# help me



## reee (Oct 28, 2006)

i am wondering what the hell is wrong with me. I have had severe depression and social anxiety my whole life, and i think i just might have gotten slight dr/dp in the last year. It started maybe a year after i was smoking weed heavily. i would always get more self-conscious and anxious while high but i loved the escape and giggles with friends. I started to get more nervous and paranoid(duh) after a while, but something new has happened. I see colored dots alot, more so when im in a dark area. I also see floaters and that thing when there is one image but you see two of them(like after you cry, you know that vision when your eyes are wet when you look at a light.) I dont really feel to detached thats the funny thing. Only when im high i feel like my arms are not familiar like when i hold them out.

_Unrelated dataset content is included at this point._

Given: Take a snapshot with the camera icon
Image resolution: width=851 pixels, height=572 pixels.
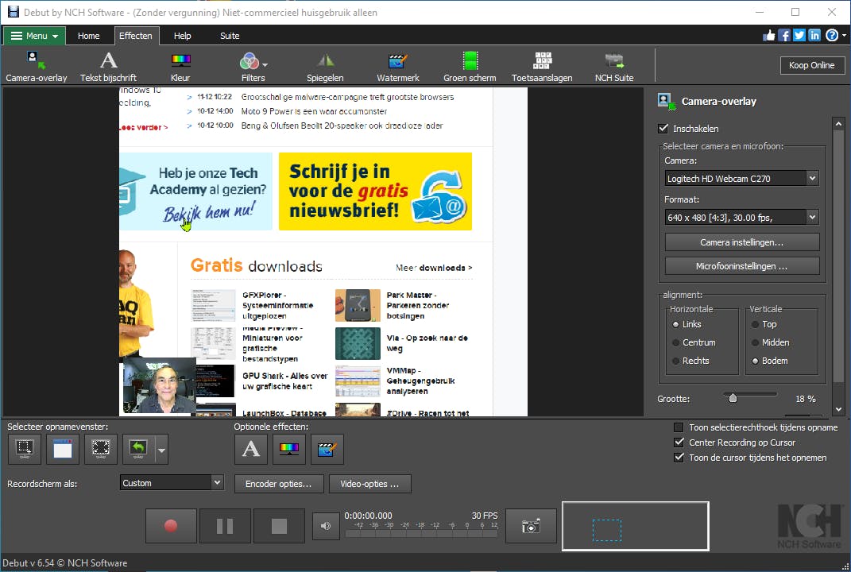Looking at the screenshot, I should click(531, 526).
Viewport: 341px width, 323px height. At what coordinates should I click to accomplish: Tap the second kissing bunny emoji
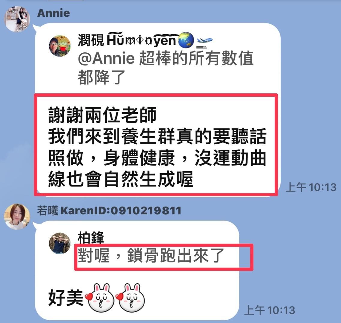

I feel really dreamy but thats only cause im stoned. the blotches,stattic vision, and colored dots are worrying me. If im in a dark room and ther eis an object infront of me i will have trouble seeing it cause its blocked by the dots. I dont think its HPPD cause ive only tripped a couple times. Im also thinking if i have slight schizo, im always looking behind me cause i think some will be there(probably cause my huge fear of ghosts) please any info or help is higly appreciated.


----------



## Max_Power (Oct 26, 2006)

most people do get dissociative symptoms due to drugs. My best suggestion would be to see a doctor, tell them your symtoms, tell them you've heard about dp/dr and ask if they think it might be that?

Good luck though.

-Max Power


----------



## Jud (Nov 4, 2006)

First stop smoking weed cuz thats what started this whole thing with me. I have read before that one of the side effects are being paranoid. But ya i know what ur saying about the dots and colors and if u stare at something for a while it starts to move right? If i dont take my klonopin which is an anti anxity pill, i get really on edge and paranoid too. The slightest things will scare me like what u said ghosts. Nobody without anxity would be scared of ghosts u know? but ya like what max power said go c a doc and tell him about dp and dr and if i were u i would try a anti anxity pill b4 anything else cuz anti psychotics have some side effects. dont tell the doc u think ur schizo unless u actually see things that arnt there or hear voices in your head. but ya i wish u the best of luck hopefully i helped out a little bit


----------